ESTRATTO —
Nella scuola materna ceca, non obbligatoria ma frequentata dal 95% dei bambini, le sezioni sono in maggioranza omogenee per età. La Scuola da me visitata, ma in generale molte, apre alle 6,30 del mattino e chiude alle 19.30, per andare incontro alla famiglia dove, quasi sempre, lavorano sia la mamma, sia il papà. E' un retaggio del regime prima del 1989, mi fanno notare. E questa data ricorrerà sovente come linea di demarcazione, netta, tra un prima e un dopo che hanno ancora qualcosa in comune. Per il resto, il dopo ha cercato di liberarsi in fretta del passato.
Eravamo rimasti sulla soglia, ma ora, con un passo molto attutito dalla bardatura, possiamo entrare. Ed ecco finalmente i bambini. Stanno ascoltando la presentazione del programma quotidiano, che comprende anche la mia presenza. Insieme all'insegnante ci sono due tirocinanti, studentesse universitarie della Facoltà di Pedagogia. Viene affidata loro la prima attività: esercizi motori di riscaldamento. La truppa è ridotta: alcuni sono a nuoto, altri a letto con l'influenza.

DATI FORNITI —

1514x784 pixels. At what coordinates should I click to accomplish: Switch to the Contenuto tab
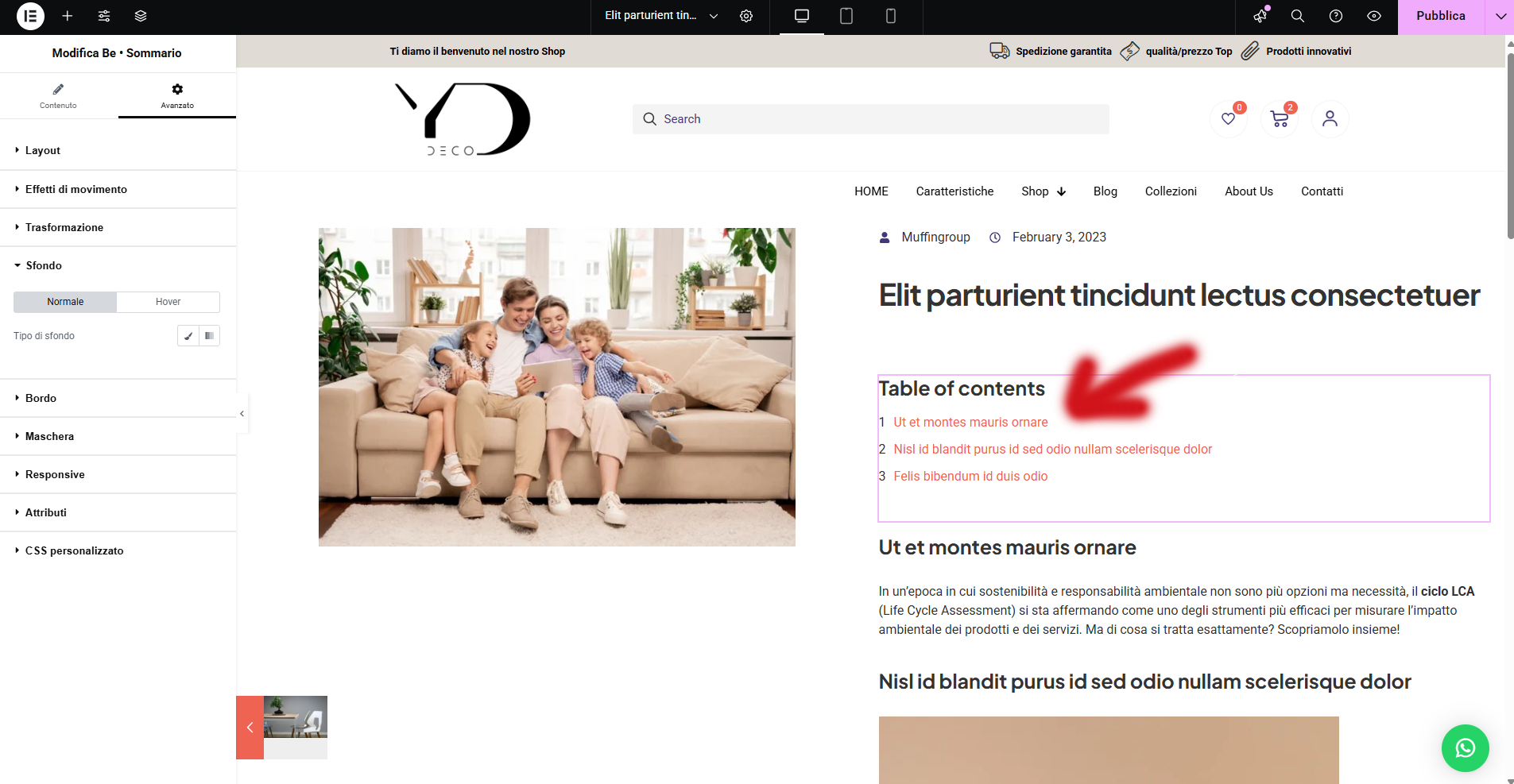59,95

CONSEGNA —
Prosegui il brano sulla scuola materna ceca a partire dalla sua ultima frase. I dati non hanno alcun ruolo in questo compito.

RISPOSTA —
C'è qualcosa che mi pare strano, ma non riesco a capire. Poi mi rendo conto che lo spazio per la classe è un appartamento: 120 mq circa, naturalmente organizzati per le varie attività. E' un altro retaggio. Come un altro retaggio, a proposito di attività, lo sono i programmi rigidi nazionali che stanno per essere finalmente trasformati in un curricolo con indicazioni generali da integrare a livello locale. Decisione che si accompagna ad una politica di decentralizzazione con nuove competenze affidate alle Regioni e ai Comuni. Nei vecchi Programmi la Materna era vista come una scuola che preparava alla Scuola Elementare. Ora diventerà la scuola che aiuta il bambino a scoprire il mondo attraverso l'esperienza, che prevede la socializzazione legata all'apprendimento. In altre parole, il bambino è posto al centro del processo educativo. Questa Scuola Materna, in relazione al percorso di rinnovamento, è particolarmente fortunata perché lavora in stretto rapporto con l'Università, dove insegna la mia guida, la professoressa Jana Ulhirova. Anche lei è molto convinta che la scuola non può fare a meno del rapporto con l'Università e viceversa.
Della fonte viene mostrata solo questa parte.